I had to go to immigration in Sakai to deal with my visa. Miki had some business at Customs next door, so I went along. We were met by a guy in a suit and hardhat, perhaps one of my favorite fashion combinations. I wasn't as fancily dressed, though I did have my white gloves and a crowbar, with which I began to crack open the slats of this cheap wooden crate. (In the Golan-Globus version, I'm a Columbian cocaine dealer, looking to poison the minds of young Americans. In the modern Bruckheimer version, I'm a Muslim fundammentalist looking to poison the water supply. The beards remain the constant.) A couple other officers started their Keystone Kustom Kops act, arbitrairily taking out bags and making sure that the merchandise matched what was on the invoice. After watching for a few minutes, it dawned on me that Customs officers are the lowest rung on bureaucracy's ladder. The older, sterner of the two (let's call him Hardy) held the bags open with his left hand while he wielded a metal detector held in his right. It beeped. With a puzzled look on his face, he ran the detector over the bags again, with the same result. Beep. Again. Beep. Finally, his younger, greener partner (who we'll call Laurel) brought an important point to his attention. As he waved the wand, he was swinging it over his wristwatch. This is where my private S&M act kicked in, biting my check in order to stiffle the giggles. And with each subsequent action on their part, my inner mirth increased, nearly bubbling over into guffaws when Hardy held up a pair of shoes he'd been examining and said with all seriousness, "You know, these would go well with that dress you brought in last month." This day was no doubt the best time I've ever had at Customs.

My worst was when I came back from Sri Lanka.
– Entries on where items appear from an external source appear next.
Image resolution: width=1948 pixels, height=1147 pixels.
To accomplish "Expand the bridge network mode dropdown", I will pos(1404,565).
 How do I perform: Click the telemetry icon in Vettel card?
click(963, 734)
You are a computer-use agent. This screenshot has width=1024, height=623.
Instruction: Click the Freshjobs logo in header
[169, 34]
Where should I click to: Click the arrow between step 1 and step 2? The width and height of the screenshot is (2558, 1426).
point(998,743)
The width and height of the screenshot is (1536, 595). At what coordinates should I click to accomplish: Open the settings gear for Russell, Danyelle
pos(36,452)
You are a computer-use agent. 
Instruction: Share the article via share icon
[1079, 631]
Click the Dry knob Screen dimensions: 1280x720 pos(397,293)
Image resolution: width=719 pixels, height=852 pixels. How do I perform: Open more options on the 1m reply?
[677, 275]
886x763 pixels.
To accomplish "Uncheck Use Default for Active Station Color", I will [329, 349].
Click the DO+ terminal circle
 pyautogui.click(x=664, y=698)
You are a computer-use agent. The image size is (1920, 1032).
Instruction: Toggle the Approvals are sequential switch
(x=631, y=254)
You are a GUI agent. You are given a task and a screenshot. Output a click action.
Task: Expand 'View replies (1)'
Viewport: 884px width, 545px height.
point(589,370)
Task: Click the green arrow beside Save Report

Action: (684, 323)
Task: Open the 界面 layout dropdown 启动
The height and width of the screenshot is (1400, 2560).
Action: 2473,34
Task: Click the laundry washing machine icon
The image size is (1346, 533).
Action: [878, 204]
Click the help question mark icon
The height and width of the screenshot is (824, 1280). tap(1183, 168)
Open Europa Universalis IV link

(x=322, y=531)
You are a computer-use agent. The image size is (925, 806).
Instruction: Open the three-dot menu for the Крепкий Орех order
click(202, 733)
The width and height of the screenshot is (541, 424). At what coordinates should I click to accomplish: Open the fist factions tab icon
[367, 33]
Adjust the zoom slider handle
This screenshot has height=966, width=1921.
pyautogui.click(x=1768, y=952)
I'd decided to celebrate my last evening in country by sitting on the patio of Colombo's Galle Face Hotel, dining on lobster thermidor and watching the sun slide into the Arabian Sea. The menu carefully listed the spices used in the preparation, but it neglected to mention a certain micro-organism. My flight left at 2 am (all flights departing Colombo leave after dark, in order to avoid surface-to-air missle attacks), the first of 4 two-hour flights, from Colombo to Bangkok to Hong Kong to Taipei to Osaka. I was running a low fever by the time I hit Thailand, vomited in Hong Kong airport. This was at the time of SARS, so I was really worried that I wouldn't be able to get back into Japan. However, I cleared quarantine and immigration without problem. Then I hit Customs. Let me interject here that my appearance isn't the usual "token language walla" look found on most NOVA posters. I've had my bags looked through on many occasions, but this was the first time I'd actually been pulled into my own special room of simply a table and four white walls, one for each of the agents, I guess. The senior rambled off his questions while the others looked through my gear. On this trip, I'd picked up some pretty unusual stuff, the kinds of things that are probably used as props in Smuggler's 101: hollow Buddhas, bamboo flute, coconut hollowed out to contain rice, and a novelty mystery box which I'd forgotten how to open. It was almost a cliche on places to stash dope. The senior guy kept things light, and we actually talked yoga for a good portion of the twenty minutes I was kept. Luckily, my body cavities were left unliberated. But as I stood, one young officious punk suddenly slapped my front pockets. "What the Fuck!" I was pissed but was right in thinking I'd get home sooner by keeping my mouth-- like all my other orifices-- shut.
By that point, I didn't have the energy for the four-hour bus ride back to the 'Nog. I made it as far as Namba, where I crawled into a capsule and slept like the dead for fourteen hours.

On the turntable: The Cluster Pluckers, "Just Pluck It!"